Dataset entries
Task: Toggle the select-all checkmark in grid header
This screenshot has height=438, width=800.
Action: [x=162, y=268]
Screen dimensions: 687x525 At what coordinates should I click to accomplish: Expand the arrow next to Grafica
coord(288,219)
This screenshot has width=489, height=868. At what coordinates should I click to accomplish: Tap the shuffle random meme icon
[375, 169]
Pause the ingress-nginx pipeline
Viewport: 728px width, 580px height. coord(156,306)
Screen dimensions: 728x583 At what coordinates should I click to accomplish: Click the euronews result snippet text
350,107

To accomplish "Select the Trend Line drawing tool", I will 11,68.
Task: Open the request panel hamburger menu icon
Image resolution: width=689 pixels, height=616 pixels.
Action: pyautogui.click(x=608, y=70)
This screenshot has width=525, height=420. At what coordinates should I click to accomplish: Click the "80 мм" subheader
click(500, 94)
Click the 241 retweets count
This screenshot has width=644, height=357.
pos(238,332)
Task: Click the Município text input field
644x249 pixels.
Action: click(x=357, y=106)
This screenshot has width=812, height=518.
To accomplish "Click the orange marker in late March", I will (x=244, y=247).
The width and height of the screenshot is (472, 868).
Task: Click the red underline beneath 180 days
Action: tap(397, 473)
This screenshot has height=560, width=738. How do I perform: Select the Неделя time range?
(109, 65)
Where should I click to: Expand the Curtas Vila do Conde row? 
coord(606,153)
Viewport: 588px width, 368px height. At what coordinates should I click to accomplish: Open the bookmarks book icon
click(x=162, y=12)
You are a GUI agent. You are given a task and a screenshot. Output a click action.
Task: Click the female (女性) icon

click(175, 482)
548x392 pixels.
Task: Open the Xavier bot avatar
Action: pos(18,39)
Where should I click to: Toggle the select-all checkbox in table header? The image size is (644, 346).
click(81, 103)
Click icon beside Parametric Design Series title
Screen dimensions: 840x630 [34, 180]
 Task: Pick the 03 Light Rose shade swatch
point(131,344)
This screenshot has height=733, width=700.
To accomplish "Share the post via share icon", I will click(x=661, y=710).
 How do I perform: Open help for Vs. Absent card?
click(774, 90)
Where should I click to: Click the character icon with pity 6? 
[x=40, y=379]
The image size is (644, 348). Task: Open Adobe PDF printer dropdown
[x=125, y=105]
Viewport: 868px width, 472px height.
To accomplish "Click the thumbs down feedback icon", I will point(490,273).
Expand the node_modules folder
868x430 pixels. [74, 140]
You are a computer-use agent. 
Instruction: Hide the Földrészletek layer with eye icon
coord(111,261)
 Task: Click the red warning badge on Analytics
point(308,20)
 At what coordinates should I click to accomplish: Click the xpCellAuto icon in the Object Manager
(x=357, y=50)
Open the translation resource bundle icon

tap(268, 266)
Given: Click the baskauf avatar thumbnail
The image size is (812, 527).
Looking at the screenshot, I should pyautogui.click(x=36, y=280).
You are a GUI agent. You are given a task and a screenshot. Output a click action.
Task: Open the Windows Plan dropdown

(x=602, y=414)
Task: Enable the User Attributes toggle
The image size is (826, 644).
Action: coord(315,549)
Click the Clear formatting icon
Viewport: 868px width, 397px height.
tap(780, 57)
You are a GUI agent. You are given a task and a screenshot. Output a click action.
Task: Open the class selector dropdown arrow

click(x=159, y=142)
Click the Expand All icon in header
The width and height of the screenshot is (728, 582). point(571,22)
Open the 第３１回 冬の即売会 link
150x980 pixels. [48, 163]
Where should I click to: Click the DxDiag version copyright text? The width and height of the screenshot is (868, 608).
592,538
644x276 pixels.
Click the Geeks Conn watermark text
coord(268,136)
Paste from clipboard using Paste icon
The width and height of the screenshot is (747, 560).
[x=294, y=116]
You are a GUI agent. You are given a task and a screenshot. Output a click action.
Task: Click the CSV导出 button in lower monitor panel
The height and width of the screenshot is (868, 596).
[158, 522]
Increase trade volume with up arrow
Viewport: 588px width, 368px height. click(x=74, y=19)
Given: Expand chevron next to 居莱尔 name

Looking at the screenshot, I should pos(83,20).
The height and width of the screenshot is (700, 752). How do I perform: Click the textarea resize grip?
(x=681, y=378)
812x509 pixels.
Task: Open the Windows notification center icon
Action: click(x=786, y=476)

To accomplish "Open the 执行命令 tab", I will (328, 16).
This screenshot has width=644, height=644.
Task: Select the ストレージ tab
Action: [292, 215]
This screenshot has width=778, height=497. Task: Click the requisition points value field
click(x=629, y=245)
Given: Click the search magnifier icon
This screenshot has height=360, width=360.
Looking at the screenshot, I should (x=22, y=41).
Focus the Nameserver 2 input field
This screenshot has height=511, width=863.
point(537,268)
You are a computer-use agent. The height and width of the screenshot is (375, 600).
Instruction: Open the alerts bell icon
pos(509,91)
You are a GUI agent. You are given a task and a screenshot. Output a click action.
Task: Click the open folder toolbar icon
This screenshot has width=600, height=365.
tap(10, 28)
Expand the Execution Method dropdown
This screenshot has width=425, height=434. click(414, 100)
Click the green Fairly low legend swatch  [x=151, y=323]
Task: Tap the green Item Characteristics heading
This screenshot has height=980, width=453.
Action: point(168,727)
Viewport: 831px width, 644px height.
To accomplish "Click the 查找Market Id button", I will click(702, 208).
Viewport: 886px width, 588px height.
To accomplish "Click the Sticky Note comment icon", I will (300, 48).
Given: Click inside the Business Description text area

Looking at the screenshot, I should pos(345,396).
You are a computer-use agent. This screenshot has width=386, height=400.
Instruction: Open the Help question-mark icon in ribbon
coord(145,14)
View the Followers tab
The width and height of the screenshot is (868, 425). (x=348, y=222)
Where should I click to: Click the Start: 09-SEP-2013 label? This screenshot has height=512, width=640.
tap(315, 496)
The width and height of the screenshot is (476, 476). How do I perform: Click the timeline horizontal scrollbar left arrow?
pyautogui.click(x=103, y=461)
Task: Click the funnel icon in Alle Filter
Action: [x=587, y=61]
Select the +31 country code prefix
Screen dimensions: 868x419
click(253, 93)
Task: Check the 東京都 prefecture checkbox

◆ What you have to do ◆
Extract all lines of the records above that include "button".

◆ Written answer ◆
Task: Click the CSV导出 button in lower monitor panel
To accomplish "Click the 查找Market Id button", I will click(702, 208).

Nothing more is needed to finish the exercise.